In Garcia, the district court had additional key evidence before it including: (1) video of the fall, (2) video of the auto-scrubber passing over the area before the fall and pausing briefly where the floor changed from brown tile to white vinyl, (3) Wal-Mart's policies related to auto-scrubber use, which required that “Wet Floor” signs be placed in areas to be cleaned and that employees mop anything left behind, including in “low spots,” and (4) the failure of the Wal-Mart employee who operated the auto-scrubber to check the area for water, mop the “uneven area” where the two types of flooring met, or set out “Wet Floor” signs. Id. at 278-79. In this case-even assuming the Court accepts that a customer pulled a bag of ice out of the freezer a bit before Britt's fall-Britt lacks more to corroborate her story that pulling the bag of ice out of the freezer left ice or a puddle of water on the floor. First, Britt lacks a video showing what happened by the ice freezer before Britt fell by it. Second, Walgreen's employees testifying that “from time to time” or “every once in a while” pulling a bag of ice out of the freezer led to ice falling on the floor fails to establish that it more likely than not happened on this occasion minutes before Britt's fall. Third, Walgreen's neither had policies in place that employees should clean or dry the ice freezer area or set out “Wet Floor” signs at the ice freezer nor was there evidence that Walgreen's employees violated a Walgreen's policy with respect to the ice freezer. While it is a somewhat close call, the facts of this case make it challenging to infer that Walgreen's had constructive notice.

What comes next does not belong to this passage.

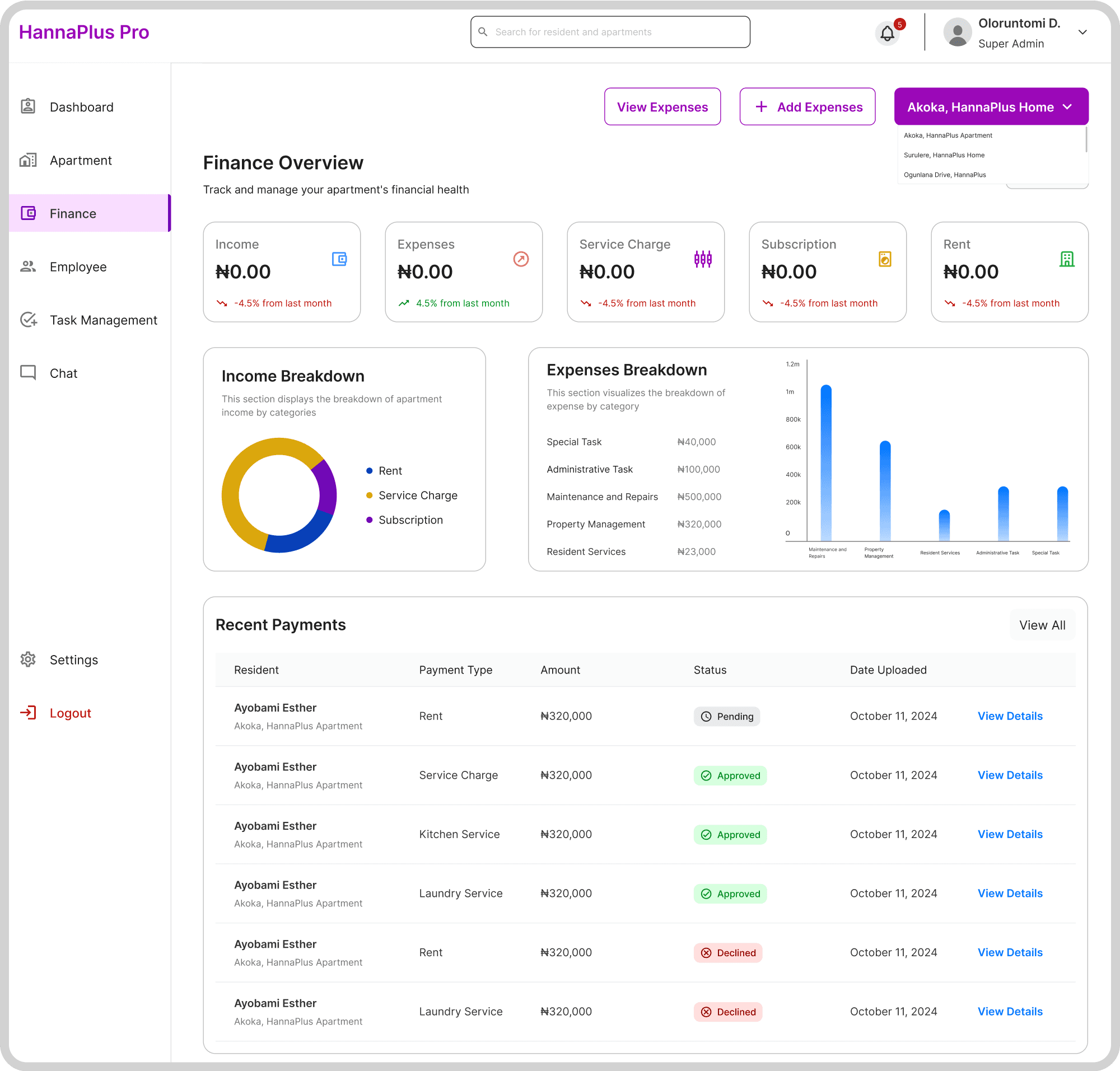
Task: Click the user profile avatar
Action: click(x=958, y=32)
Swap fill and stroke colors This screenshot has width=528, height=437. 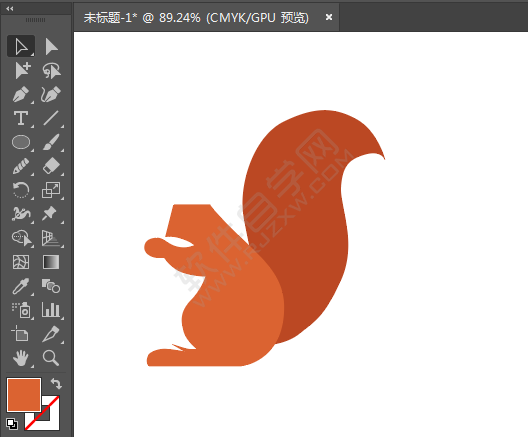[x=56, y=383]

Unable to make that inference, the Court finds that Britt's evidence falls short of what is required under Texas law. Having found that the temporal evidence insufficient, the Court does not need to analyze proximity and conspicuity to conclude that Walgreen's is not liable for Britt's fall and the injuries she allegedly sustained as a result of that fall. The Court thus concludes that Britt shall take nothing as to her claims against Walgreen's.
IV. CONCLUSION
Based on these findings of fact and conclusions of law, the Court finds that Walgreen's is not liable for the slip and fall that allegedly caused Britt's injuries and damages.
A final judgment will be entered separately.